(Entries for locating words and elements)

-------

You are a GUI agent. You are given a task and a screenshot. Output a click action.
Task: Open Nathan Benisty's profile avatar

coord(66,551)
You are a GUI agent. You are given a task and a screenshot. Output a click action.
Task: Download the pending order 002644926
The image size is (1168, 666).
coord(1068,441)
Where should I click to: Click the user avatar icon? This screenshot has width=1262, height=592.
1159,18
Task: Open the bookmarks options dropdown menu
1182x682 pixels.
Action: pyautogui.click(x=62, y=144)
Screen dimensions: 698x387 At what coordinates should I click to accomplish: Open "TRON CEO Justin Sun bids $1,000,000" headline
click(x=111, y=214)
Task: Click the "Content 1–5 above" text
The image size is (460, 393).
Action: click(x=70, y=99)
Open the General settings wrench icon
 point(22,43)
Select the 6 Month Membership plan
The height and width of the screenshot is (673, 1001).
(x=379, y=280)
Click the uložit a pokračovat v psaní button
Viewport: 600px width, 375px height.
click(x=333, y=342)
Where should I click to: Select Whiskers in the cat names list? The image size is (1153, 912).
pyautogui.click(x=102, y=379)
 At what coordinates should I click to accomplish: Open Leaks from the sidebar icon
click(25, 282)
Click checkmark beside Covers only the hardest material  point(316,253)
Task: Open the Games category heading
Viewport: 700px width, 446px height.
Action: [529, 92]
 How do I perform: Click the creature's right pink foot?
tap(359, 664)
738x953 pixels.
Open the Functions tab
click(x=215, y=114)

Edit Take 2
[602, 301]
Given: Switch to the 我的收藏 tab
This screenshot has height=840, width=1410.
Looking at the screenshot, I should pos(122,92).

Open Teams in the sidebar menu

-------

▶ **GIVEN EXERCISE**
Pull out every line of the records that contains the word "accomplish", treating uppercase and lowercase as different.

▶ **SOLUTION FOR THIS EXERCISE**
Screen dimensions: 698x387 At what coordinates should I click to accomplish: Open "TRON CEO Justin Sun bids $1,000,000" headline
 At what coordinates should I click to accomplish: Open Leaks from the sidebar icon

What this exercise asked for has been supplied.